Ключевыми в связи с рассмотрением этого вопроса нам представляются суждения Антонио Грамши, касающиеся вопроса происхождения «философии практики». Он пишет в «Тюремных тетрадях»:

От распада гегельянства берет начало новый культурный процесс, в ходе которого объединяются практическое движение и теоретическая мысль (или стремятся объединиться посредством теоретической и практической борьбы). ...Тот факт, что колыбелью подобного нового движения явились посредственные философские произведения, или, по крайней мере, не шедевры философии, не имеет значения. А имеет значение то, что возник новый образ понимания мира и человека, и что подобное понимание больше не ограничивается выдающимися умами, профессиональными философами. Оно имеет тенденцию стать народным, массовым, приобрести действительно мировой характер. [2 с. 95]

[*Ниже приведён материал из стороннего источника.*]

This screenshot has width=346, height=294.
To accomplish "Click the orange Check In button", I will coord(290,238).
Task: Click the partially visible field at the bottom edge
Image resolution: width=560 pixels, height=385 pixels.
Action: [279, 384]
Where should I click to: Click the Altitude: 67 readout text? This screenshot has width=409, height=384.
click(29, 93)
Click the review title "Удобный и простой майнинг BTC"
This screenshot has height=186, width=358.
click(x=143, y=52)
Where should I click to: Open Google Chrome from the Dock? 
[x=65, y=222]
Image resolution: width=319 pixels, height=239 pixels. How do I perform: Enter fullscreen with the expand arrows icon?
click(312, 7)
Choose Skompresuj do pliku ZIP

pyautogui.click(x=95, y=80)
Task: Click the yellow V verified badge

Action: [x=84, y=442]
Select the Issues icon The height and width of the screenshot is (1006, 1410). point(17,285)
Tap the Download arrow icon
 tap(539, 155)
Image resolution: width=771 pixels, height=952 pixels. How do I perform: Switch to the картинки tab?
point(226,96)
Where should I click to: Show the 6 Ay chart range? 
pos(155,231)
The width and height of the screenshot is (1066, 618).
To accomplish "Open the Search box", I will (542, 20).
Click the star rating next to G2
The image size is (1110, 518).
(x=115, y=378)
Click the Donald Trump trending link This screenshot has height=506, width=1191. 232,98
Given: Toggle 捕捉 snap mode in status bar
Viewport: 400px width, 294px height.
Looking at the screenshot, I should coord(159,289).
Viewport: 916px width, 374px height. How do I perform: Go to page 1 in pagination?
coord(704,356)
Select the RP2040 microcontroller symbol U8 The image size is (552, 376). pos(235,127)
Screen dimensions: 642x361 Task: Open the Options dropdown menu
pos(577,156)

Суть этих высказываний можно выразить следующим образом: Смысл, значение полемики Маркса и Энгельса с младогегельянскими философами состоит не столько в конкретном философском споре, не в стремлении противопоставить им еще одну «профессиональную» философскую доктрину, сколько в обосновании широкого массового интеллектуального движения и процесса, качественно отличающегося от всех других известных до этого движений и процессов; при этом указанные «посредственные философы» оказываются более подходящей точкой для отталкивания, для решения именно этой масштабной задачи, чем выдающиеся классики и современники Маркса и Энгельса.

Это определяющееся в полемике движение (ни в коем случае не сводимое к философии и не выводимое из нее) предстает как последовательно обмирщенное движение мысли. Мы бы выделили три аспекта этой обмирщенности: Во-первых — и это главный и исходный момент — заявляемое движение, определяемое в оппозиции идеологии, представляет собой не очередную «интерпретацию наличного бытия» и не иллюзорное «снятие» его противоречий в стихии «критической» мысли, а сторону, аспект реальной исторической борьбы за ее изменение, как «теорию противоречия», включенную в эту борьбу.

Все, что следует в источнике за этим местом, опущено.